#### What this task involves
Working from the data below, write out exactly the lines from its first through the line that contains "Image resolution: width=1080", both ends included and pictures omitted.

[Data items]
──────────────────────────────

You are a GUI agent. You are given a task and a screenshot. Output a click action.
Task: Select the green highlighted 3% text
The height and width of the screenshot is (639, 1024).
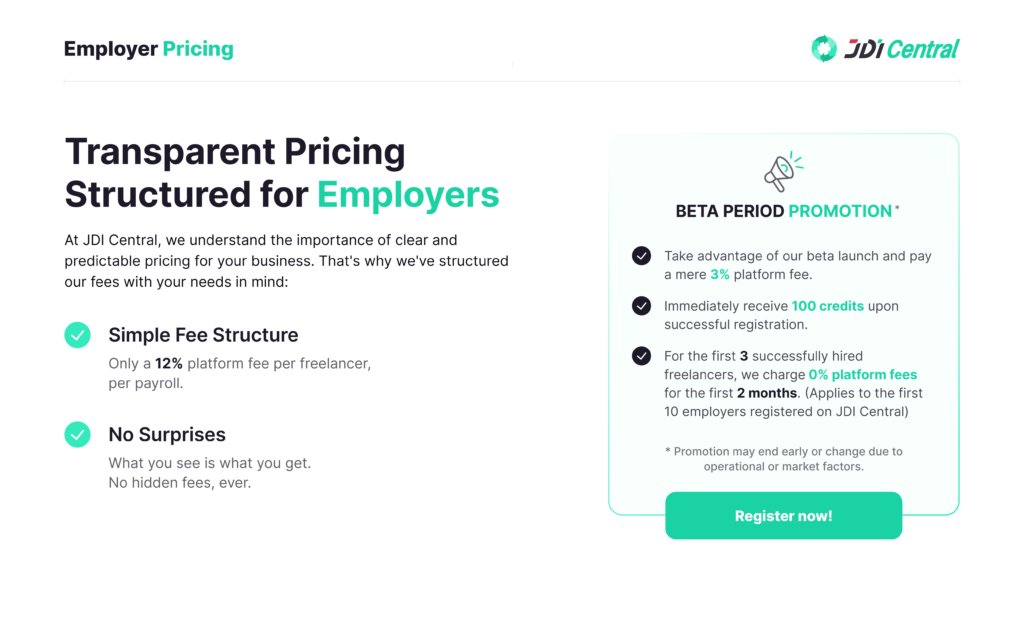coord(718,274)
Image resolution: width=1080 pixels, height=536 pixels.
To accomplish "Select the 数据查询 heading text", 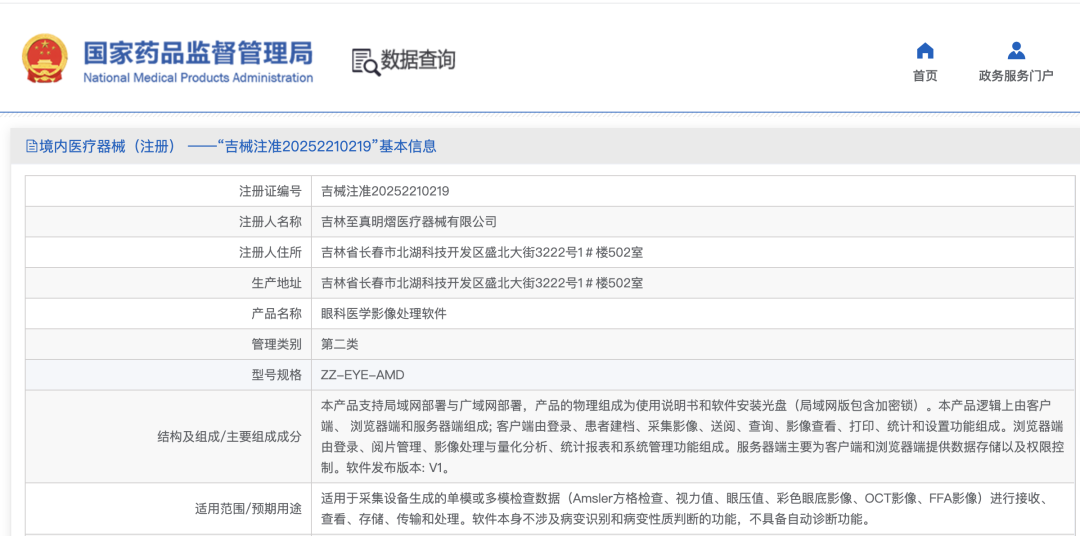I will (x=418, y=60).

──────────────────────────────

#### Exercise answer
You are a GUI agent. You are given a task and a screenshot. Output a click action.
Task: Select the green highlighted 3% text
The height and width of the screenshot is (639, 1024).
coord(718,274)
Image resolution: width=1080 pixels, height=536 pixels.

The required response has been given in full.